>>>>

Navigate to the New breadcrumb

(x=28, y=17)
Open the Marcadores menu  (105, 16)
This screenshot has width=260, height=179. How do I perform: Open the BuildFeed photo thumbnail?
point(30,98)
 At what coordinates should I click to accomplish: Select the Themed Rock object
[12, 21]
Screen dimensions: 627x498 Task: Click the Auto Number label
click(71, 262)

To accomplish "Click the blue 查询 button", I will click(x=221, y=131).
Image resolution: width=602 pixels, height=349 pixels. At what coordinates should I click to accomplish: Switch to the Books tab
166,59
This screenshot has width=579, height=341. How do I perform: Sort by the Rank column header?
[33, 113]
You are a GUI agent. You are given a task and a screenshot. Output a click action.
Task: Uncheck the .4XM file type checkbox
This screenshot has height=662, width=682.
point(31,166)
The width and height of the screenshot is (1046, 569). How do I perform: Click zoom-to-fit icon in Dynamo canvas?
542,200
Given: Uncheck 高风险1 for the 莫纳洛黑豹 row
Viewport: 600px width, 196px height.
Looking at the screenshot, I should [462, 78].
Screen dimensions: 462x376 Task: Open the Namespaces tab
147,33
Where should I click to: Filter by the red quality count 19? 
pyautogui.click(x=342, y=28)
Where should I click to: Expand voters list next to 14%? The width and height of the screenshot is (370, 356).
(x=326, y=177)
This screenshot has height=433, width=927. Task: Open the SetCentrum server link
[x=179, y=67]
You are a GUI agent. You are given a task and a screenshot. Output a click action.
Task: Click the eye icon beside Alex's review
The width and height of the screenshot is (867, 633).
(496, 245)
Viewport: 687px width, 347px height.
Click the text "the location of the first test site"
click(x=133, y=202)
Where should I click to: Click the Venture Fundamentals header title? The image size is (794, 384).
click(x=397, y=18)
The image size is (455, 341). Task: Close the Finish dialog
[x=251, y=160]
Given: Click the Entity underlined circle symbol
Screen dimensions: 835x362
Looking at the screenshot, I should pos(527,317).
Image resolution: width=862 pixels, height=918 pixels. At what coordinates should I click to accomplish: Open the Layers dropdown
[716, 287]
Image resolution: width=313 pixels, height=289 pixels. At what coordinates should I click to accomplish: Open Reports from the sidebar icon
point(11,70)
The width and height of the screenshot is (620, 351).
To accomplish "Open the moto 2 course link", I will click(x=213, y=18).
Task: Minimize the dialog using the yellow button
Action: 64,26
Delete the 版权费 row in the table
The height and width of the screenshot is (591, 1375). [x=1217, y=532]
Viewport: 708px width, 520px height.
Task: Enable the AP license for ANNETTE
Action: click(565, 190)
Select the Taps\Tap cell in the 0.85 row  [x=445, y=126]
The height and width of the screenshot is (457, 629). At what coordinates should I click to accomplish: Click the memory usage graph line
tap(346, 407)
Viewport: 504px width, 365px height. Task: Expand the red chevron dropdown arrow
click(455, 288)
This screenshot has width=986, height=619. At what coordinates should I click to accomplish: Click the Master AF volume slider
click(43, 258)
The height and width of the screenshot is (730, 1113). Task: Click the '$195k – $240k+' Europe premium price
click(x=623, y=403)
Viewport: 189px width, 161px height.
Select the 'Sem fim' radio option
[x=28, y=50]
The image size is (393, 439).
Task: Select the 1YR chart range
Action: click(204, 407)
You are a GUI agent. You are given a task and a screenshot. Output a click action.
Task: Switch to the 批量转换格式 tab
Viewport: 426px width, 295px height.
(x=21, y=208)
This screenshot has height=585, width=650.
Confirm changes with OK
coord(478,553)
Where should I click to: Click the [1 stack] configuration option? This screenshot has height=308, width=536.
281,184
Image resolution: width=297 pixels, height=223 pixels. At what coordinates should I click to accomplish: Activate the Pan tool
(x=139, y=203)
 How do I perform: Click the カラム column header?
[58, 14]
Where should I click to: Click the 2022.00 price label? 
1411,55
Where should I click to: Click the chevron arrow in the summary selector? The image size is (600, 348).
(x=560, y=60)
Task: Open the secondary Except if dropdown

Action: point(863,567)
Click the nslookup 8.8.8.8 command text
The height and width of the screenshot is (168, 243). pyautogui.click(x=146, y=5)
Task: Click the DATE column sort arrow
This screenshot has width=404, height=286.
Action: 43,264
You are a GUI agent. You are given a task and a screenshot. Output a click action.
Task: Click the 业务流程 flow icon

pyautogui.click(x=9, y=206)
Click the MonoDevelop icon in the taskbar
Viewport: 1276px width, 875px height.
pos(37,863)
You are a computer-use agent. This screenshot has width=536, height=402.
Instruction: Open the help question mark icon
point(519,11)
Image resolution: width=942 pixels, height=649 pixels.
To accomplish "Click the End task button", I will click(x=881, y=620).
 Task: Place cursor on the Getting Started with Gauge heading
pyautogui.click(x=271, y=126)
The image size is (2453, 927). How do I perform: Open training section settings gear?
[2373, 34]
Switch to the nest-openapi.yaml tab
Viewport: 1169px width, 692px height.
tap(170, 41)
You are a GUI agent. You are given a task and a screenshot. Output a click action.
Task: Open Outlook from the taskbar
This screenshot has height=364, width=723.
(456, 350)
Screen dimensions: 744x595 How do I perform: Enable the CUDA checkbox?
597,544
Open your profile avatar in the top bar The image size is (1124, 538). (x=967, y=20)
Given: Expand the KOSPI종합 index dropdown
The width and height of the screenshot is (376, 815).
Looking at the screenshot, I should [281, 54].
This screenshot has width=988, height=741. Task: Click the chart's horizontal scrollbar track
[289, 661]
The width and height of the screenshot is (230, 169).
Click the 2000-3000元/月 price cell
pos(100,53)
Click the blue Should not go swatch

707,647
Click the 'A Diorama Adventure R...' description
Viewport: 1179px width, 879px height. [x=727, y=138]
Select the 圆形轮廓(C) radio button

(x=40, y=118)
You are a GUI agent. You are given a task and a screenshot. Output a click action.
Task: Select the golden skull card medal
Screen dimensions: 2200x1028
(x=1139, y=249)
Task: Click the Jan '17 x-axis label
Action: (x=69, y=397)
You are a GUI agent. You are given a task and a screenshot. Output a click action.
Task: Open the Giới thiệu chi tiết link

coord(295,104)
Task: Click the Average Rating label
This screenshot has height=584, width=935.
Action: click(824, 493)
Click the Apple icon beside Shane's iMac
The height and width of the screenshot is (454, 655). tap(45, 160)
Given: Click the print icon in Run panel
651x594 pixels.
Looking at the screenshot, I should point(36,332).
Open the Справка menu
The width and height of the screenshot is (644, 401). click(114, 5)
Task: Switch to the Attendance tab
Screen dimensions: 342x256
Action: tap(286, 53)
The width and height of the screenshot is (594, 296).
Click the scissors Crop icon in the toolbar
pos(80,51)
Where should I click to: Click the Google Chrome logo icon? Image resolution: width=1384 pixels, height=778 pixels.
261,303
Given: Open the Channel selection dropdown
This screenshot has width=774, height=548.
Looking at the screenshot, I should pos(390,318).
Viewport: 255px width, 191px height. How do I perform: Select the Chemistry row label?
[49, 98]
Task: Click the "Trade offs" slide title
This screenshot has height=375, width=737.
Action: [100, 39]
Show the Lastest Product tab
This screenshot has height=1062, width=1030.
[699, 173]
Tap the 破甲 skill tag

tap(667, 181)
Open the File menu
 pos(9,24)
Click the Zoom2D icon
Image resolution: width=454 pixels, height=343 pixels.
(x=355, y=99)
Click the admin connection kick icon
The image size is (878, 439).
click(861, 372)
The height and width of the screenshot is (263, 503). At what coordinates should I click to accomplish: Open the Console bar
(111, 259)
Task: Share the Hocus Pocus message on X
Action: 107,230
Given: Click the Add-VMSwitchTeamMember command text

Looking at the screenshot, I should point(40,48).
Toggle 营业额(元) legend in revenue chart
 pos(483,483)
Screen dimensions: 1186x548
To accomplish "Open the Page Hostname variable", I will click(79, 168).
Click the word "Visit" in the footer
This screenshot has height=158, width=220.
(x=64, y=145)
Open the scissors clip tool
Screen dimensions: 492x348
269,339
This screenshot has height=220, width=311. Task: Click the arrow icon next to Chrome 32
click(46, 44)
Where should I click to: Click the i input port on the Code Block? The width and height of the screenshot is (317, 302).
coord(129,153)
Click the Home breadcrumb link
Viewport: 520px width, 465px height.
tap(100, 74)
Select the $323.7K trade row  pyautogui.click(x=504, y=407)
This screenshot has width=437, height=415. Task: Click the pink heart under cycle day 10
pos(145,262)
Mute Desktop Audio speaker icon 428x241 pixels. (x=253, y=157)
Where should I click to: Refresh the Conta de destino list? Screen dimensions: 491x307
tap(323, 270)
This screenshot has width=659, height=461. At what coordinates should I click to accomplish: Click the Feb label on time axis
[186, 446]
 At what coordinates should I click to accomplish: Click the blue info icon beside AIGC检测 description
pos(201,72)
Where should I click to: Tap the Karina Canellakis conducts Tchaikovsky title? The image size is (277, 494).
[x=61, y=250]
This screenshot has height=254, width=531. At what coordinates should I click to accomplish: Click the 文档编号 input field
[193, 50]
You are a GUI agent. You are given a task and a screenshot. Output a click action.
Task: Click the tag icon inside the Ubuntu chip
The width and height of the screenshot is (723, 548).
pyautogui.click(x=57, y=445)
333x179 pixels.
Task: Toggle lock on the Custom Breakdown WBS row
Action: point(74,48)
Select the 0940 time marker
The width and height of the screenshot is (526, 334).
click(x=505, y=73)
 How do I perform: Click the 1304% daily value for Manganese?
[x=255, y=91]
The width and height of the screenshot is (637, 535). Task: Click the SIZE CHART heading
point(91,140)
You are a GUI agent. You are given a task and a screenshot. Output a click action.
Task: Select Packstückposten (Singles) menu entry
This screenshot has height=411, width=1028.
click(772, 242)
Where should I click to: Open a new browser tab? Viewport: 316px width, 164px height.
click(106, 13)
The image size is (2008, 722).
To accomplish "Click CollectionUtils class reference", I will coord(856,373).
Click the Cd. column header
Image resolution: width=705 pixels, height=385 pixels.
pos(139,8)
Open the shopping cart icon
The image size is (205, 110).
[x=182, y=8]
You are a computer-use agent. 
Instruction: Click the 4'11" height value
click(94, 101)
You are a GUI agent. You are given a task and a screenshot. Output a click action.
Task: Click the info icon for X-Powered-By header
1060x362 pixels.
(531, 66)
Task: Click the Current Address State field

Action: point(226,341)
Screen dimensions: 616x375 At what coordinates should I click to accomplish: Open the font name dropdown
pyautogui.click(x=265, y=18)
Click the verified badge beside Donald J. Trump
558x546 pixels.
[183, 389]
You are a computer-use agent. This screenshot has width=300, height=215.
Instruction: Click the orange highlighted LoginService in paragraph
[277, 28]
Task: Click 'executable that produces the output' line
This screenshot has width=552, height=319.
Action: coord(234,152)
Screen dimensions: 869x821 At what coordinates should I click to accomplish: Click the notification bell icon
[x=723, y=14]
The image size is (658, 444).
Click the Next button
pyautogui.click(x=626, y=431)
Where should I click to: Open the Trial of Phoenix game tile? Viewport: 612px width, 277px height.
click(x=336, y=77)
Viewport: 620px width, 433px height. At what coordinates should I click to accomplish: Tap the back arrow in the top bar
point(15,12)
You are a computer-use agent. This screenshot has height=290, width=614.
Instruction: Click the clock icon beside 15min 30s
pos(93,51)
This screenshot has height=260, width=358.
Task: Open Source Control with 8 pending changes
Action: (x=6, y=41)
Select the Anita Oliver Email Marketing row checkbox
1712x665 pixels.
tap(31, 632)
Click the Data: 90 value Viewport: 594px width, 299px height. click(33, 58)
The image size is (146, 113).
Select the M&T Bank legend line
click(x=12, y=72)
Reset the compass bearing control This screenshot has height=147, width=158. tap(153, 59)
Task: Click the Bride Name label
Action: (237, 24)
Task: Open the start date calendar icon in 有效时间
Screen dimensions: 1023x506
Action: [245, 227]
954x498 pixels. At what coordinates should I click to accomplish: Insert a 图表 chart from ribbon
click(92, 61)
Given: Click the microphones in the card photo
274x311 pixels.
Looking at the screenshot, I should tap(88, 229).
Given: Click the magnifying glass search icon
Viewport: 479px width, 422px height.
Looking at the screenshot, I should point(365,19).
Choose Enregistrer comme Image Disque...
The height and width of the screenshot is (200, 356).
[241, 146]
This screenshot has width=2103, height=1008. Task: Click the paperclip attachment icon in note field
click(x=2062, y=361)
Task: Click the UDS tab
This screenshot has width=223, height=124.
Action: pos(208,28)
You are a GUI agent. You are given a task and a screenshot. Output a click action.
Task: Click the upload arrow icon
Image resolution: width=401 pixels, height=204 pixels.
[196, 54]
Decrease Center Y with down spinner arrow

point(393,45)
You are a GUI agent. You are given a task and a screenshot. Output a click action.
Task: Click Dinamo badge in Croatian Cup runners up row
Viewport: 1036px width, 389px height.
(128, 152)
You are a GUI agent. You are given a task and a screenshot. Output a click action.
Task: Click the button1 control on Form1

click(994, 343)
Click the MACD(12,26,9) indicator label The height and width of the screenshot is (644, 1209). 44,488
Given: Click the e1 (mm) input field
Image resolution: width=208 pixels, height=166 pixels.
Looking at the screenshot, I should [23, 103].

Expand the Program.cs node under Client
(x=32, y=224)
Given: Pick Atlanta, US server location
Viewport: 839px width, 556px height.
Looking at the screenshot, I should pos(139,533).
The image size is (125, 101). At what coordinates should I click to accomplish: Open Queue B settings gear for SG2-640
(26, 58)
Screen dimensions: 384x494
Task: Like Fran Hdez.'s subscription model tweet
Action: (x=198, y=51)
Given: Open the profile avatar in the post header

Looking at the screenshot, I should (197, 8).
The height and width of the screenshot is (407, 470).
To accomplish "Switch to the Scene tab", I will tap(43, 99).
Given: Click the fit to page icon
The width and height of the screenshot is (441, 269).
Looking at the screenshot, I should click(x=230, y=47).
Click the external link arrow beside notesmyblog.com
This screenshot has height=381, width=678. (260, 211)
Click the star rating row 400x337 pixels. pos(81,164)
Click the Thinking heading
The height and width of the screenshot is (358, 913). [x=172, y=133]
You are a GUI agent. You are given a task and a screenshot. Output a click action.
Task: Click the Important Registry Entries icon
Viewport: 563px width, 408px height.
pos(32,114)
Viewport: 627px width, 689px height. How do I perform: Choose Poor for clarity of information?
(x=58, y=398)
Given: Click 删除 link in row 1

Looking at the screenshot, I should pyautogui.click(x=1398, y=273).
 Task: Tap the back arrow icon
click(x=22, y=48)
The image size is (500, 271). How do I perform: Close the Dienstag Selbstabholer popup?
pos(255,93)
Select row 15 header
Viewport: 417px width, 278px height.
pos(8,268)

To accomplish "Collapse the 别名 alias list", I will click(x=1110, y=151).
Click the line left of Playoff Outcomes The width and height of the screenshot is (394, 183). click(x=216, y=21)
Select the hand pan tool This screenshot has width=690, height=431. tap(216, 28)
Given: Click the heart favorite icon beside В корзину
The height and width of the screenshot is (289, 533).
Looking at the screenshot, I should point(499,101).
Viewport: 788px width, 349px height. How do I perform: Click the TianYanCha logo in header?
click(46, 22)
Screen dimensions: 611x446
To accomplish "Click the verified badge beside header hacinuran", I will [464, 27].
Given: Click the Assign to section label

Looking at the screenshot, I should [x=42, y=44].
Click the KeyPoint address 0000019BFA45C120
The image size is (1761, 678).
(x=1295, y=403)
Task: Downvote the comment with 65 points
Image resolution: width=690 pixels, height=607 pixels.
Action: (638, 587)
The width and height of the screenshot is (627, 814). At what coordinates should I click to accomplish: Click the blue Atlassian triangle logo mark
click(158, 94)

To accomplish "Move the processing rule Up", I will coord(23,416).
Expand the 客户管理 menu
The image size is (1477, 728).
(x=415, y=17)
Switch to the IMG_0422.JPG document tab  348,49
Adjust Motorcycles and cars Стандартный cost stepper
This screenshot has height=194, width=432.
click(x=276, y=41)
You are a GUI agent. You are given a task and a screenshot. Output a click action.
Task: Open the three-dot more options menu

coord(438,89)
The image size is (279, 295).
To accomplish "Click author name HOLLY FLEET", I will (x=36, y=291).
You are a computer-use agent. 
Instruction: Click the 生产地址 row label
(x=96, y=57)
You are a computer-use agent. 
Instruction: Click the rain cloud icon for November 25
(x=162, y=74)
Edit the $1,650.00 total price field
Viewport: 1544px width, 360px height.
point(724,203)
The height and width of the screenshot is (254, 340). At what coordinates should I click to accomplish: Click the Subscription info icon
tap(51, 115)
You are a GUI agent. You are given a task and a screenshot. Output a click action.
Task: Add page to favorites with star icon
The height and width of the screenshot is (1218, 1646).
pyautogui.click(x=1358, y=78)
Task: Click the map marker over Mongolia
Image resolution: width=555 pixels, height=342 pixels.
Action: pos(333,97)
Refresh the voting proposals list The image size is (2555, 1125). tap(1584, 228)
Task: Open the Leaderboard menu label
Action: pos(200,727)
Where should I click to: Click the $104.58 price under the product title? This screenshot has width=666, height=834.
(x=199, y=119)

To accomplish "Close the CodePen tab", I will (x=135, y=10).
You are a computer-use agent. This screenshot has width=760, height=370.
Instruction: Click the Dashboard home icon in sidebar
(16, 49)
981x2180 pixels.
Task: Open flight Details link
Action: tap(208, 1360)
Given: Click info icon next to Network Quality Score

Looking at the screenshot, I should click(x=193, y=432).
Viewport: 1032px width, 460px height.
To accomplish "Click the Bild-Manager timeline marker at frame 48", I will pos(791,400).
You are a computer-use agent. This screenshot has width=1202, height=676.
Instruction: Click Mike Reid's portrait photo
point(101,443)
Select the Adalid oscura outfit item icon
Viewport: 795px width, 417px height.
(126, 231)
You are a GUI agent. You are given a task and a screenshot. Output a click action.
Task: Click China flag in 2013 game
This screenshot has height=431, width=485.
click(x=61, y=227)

<<<<

◆ **Task item**: Within the lines above, find those holding the word "computer" and copy them.

◆ **Answer space**:
You are a computer-use agent. This screenshot has width=536, height=402.
You are a computer-use agent. 
You are a computer-use agent. This screenshot has width=300, height=215.
You are a computer-use agent. This screenshot has height=290, width=614.
You are a computer-use agent. 
You are a computer-use agent. 
You are a computer-use agent. This screenshot has width=760, height=370.
You are a computer-use agent. This screenshot has width=1202, height=676.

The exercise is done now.